## Start EXERCISE DATA

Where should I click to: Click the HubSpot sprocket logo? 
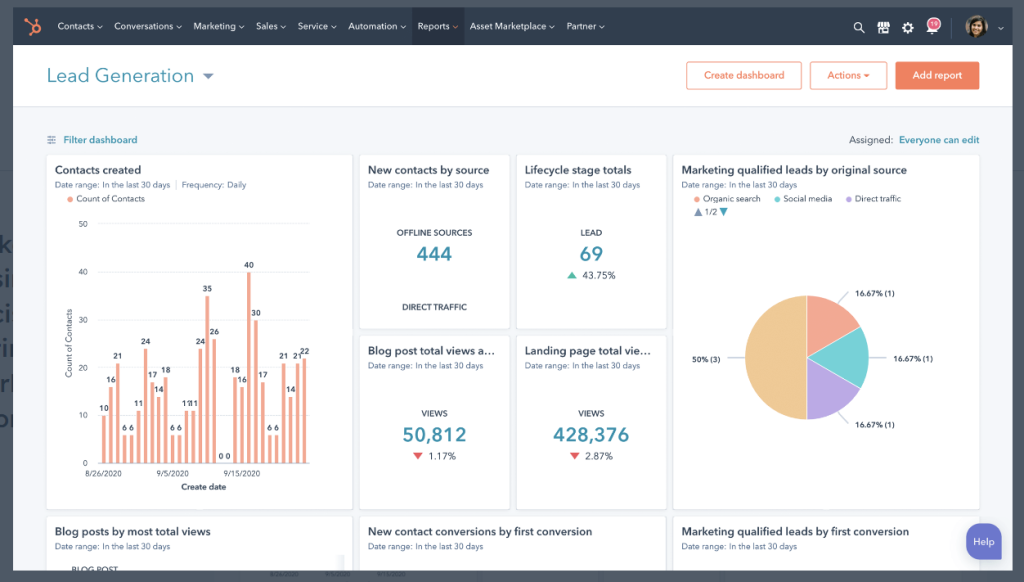coord(34,27)
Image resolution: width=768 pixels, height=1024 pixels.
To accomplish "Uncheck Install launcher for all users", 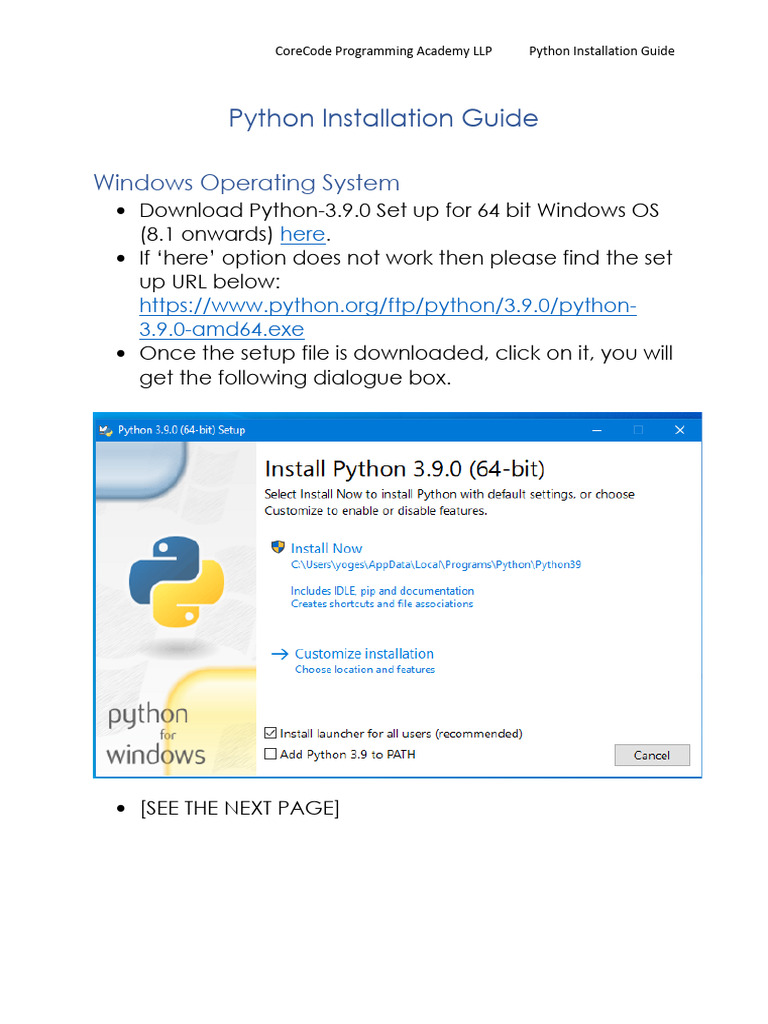I will click(x=270, y=733).
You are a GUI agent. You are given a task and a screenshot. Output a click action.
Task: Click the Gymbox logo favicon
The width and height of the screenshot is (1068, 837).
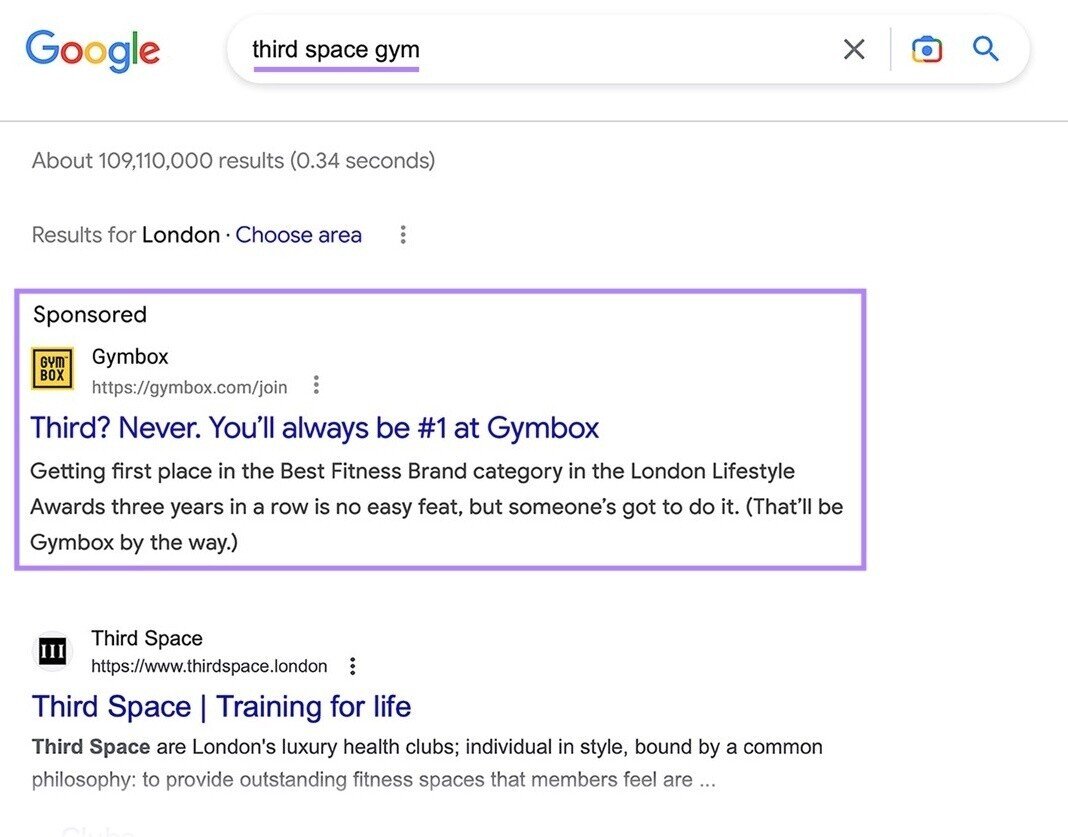(51, 368)
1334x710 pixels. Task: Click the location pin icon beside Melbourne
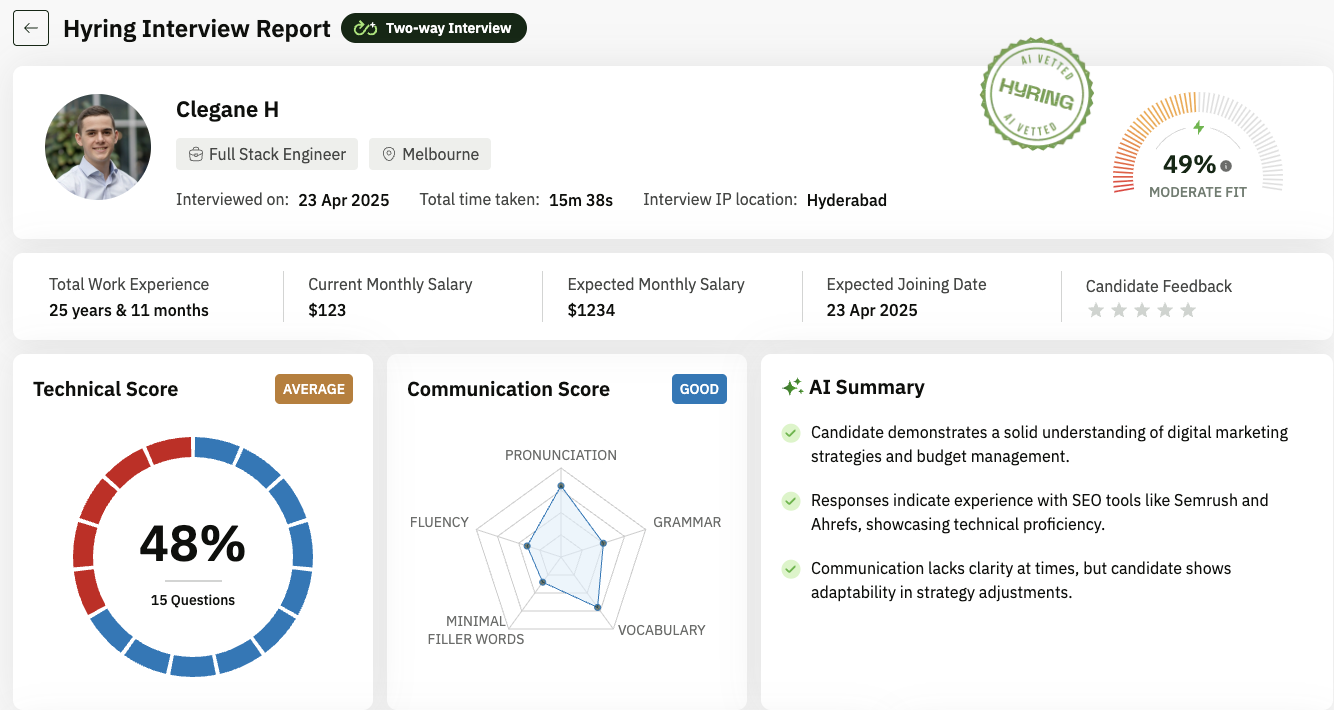(389, 154)
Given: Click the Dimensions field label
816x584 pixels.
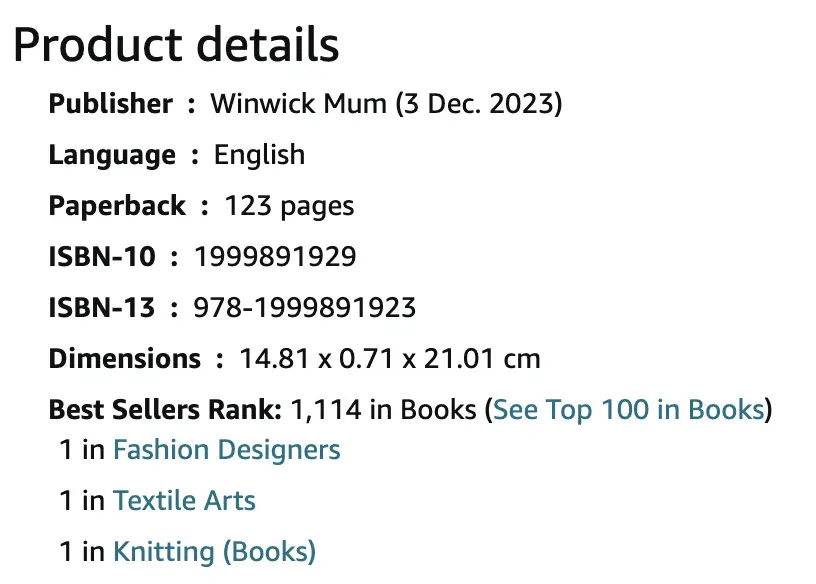Looking at the screenshot, I should 125,358.
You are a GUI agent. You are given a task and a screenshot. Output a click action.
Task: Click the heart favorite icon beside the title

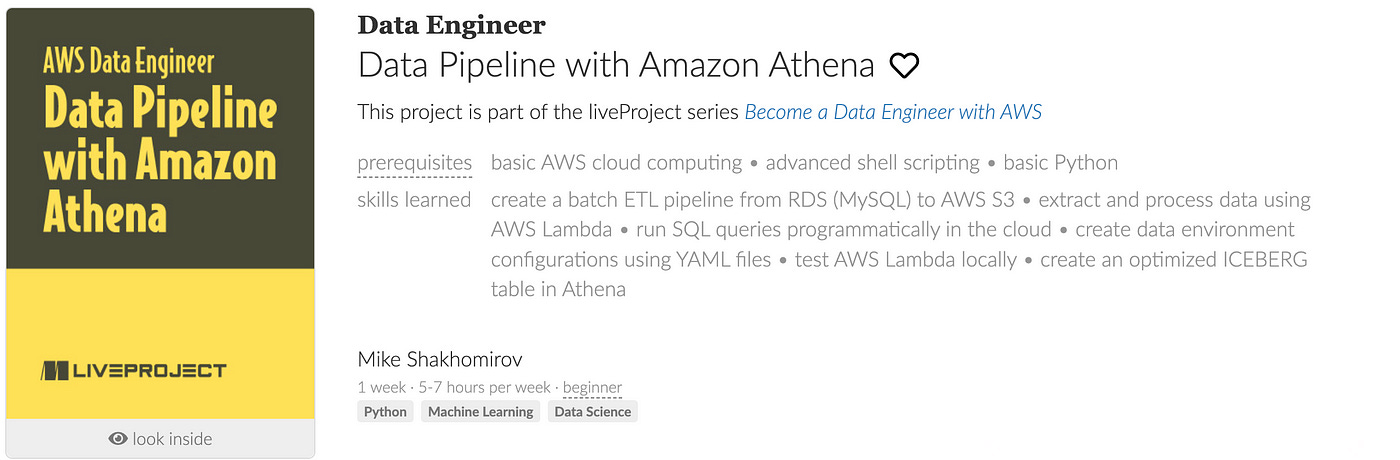[904, 66]
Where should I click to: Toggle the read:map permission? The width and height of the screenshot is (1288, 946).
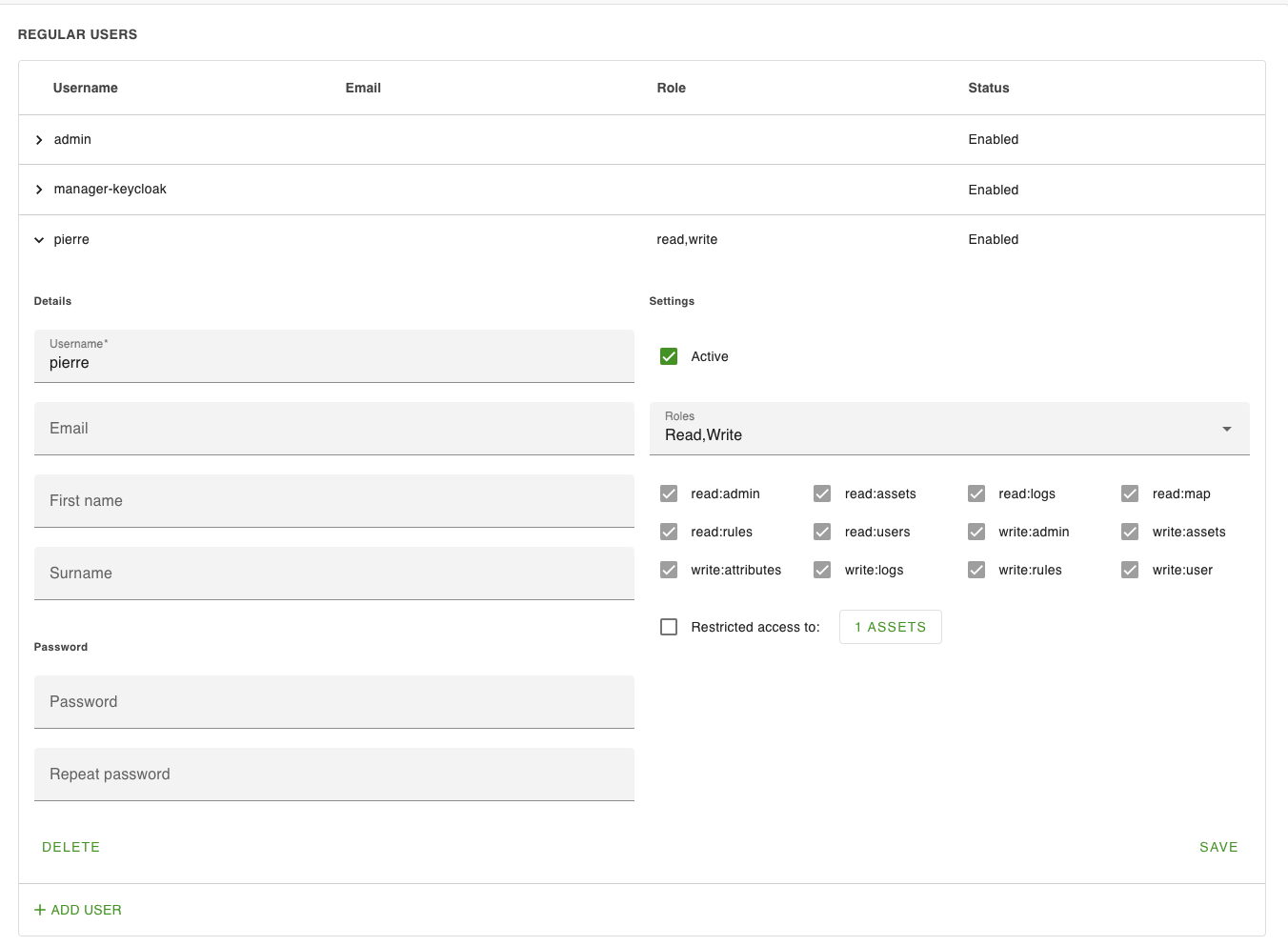click(1130, 493)
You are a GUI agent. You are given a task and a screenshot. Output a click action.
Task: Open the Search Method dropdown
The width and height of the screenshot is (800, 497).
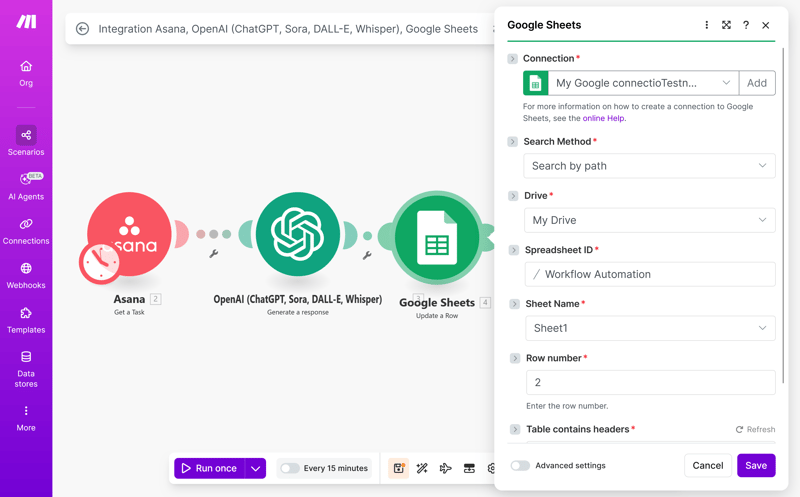[649, 166]
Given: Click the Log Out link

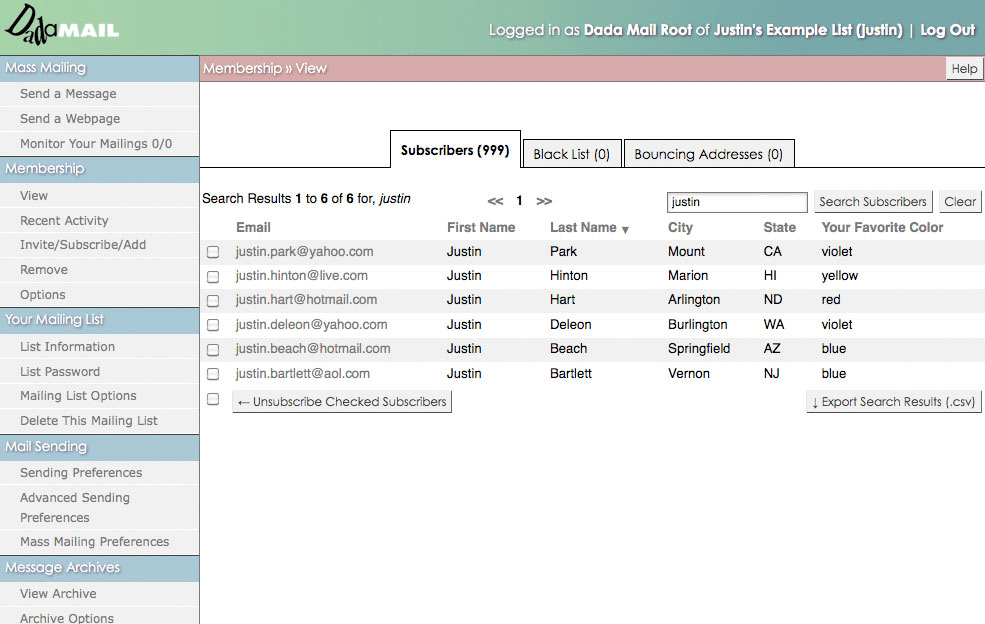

## End EXERCISE DATA

EXERCISE PROMPT ▸ Repeat the listing lines without changes, beginning at the line that contains "Given: Click the Dimensions field label" and stopping after the line that contains "click(1130, 493)". Leave the pictures out of your answer.

WRITTEN RESPONSE ▸
Given: Click the Dimensions field label
816x584 pixels.
Looking at the screenshot, I should 125,358.
You are a GUI agent. You are given a task and a screenshot. Output a click action.
Task: Click the heart favorite icon beside the title

[904, 66]
Where should I click to: Toggle the read:map permission? The width and height of the screenshot is (1288, 946).
click(1130, 493)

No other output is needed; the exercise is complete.